(Pixel coordinate grounding data)
==========

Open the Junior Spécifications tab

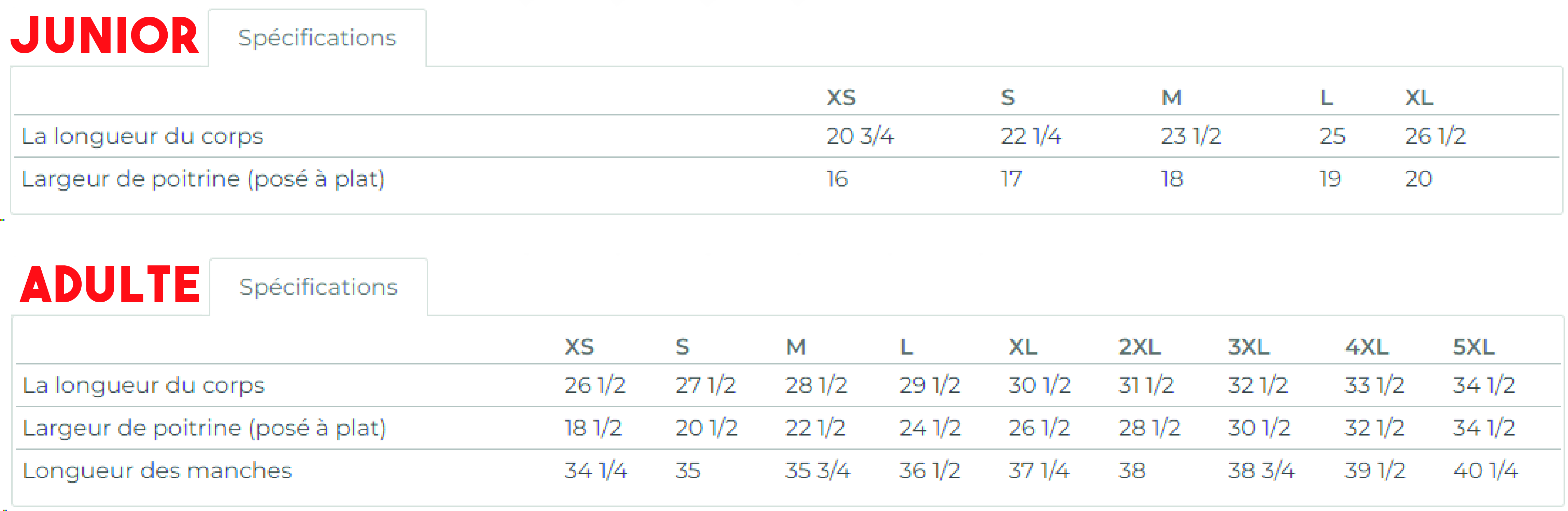[317, 38]
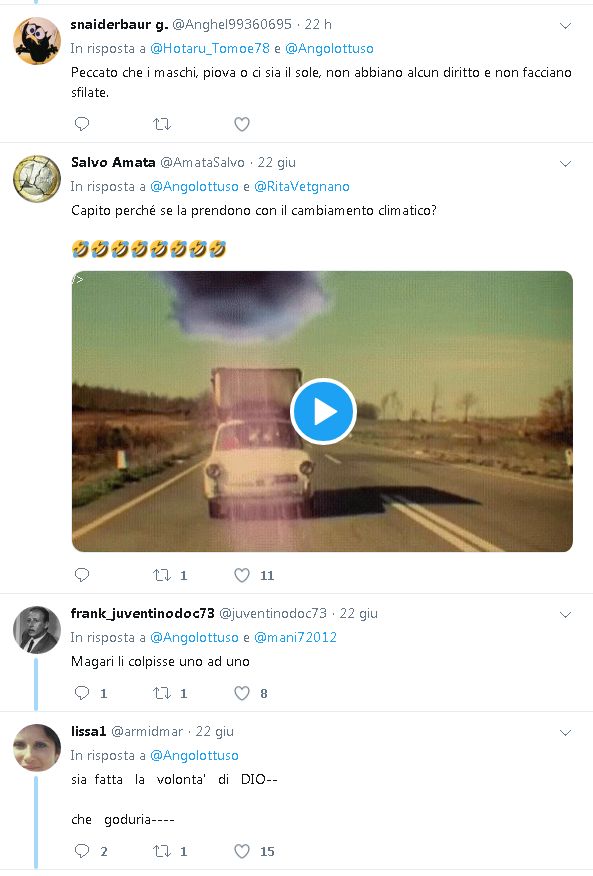Viewport: 593px width, 876px height.
Task: Open the @mani72012 mention link
Action: pos(295,637)
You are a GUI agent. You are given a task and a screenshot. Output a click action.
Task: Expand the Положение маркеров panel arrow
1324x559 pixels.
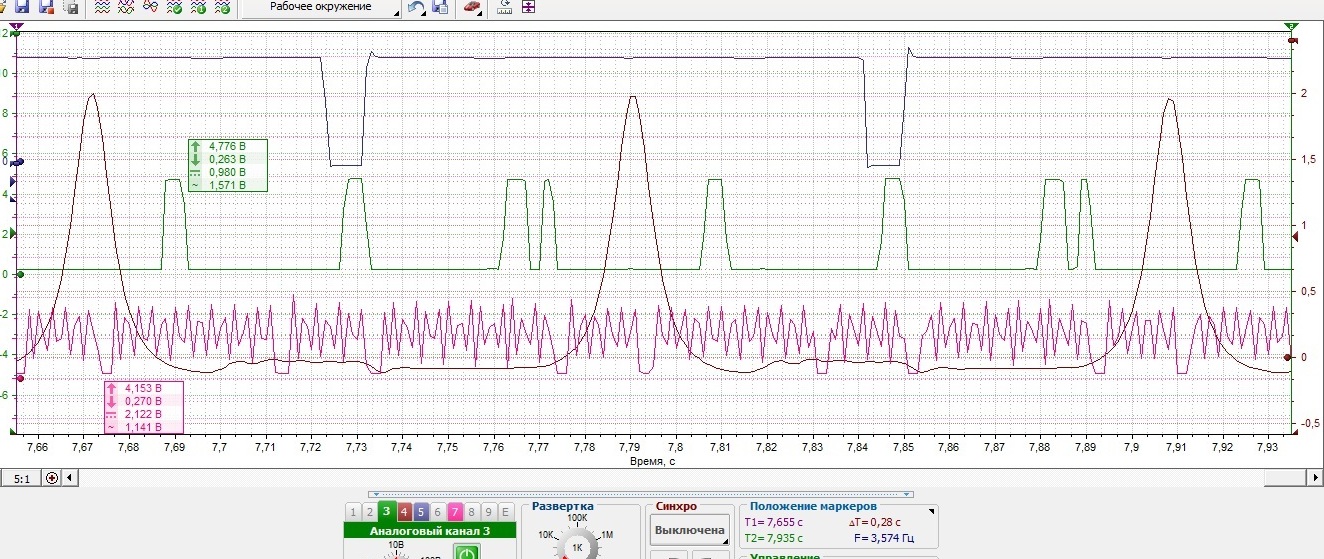(x=932, y=511)
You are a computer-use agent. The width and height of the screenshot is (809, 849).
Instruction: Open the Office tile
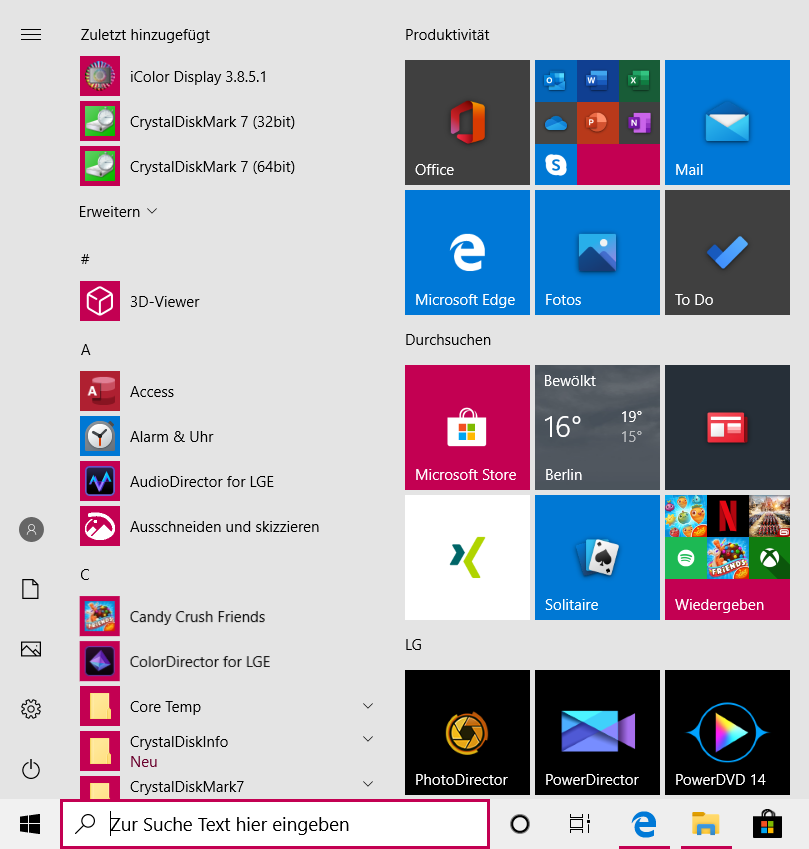point(467,122)
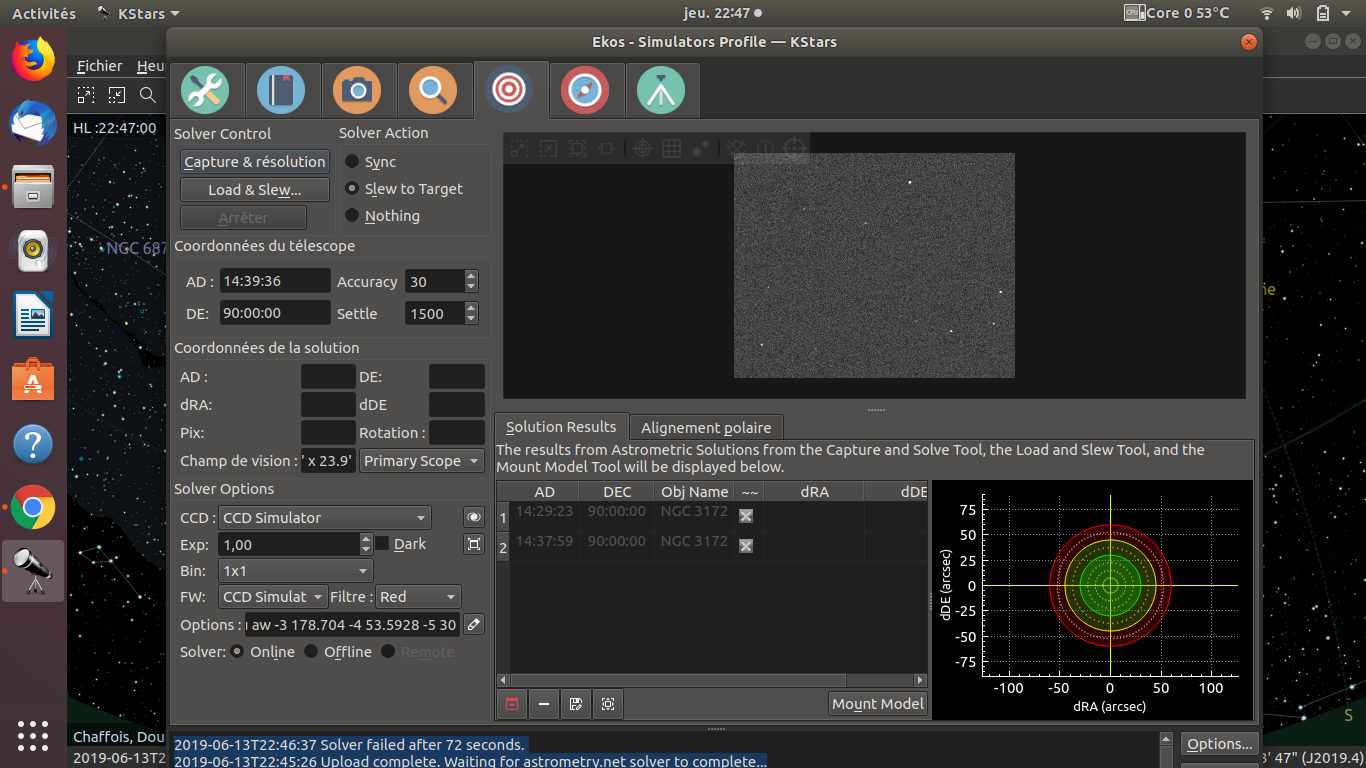
Task: Switch to the Alignement polaire tab
Action: tap(706, 427)
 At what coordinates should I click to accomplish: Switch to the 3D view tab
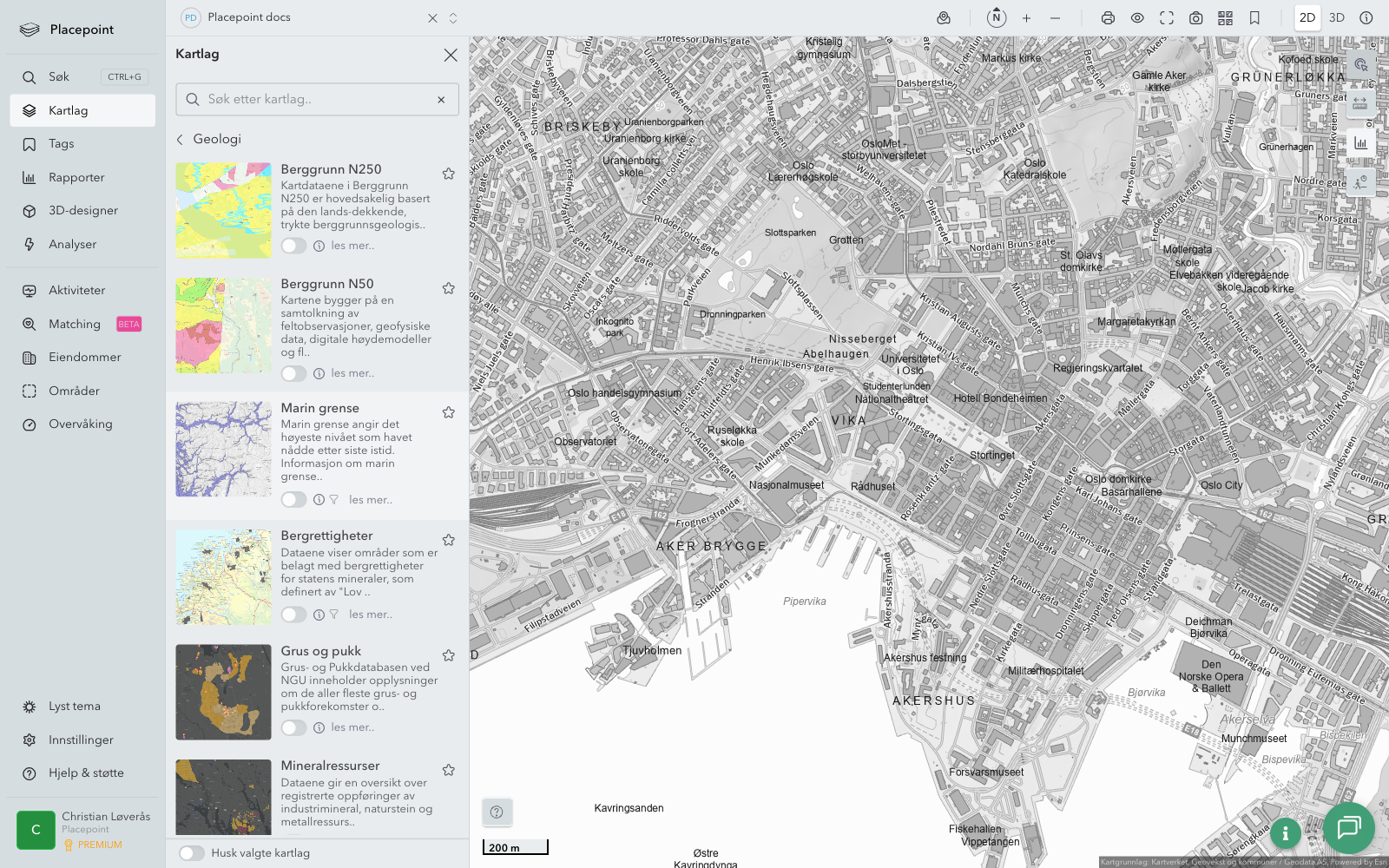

==========

Restate the entries above word for word, and keep the pictures out.

▶ **Your response**
Open the Junior Spécifications tab

[317, 38]
Viewport: 593px width, 876px height.
Task: Open the @mani72012 mention link
Action: pos(295,637)
You are a GUI agent. You are given a task and a screenshot. Output a click action.
Task: Expand the Положение маркеров panel arrow
1324x559 pixels.
(x=932, y=511)
You are a computer-use agent. The width and height of the screenshot is (809, 849).
Instruction: Open the Office tile
point(467,122)
Task: Switch to the Alignement polaire tab
Action: tap(706, 427)
 At what coordinates should I click to accomplish: Switch to the 3D view tab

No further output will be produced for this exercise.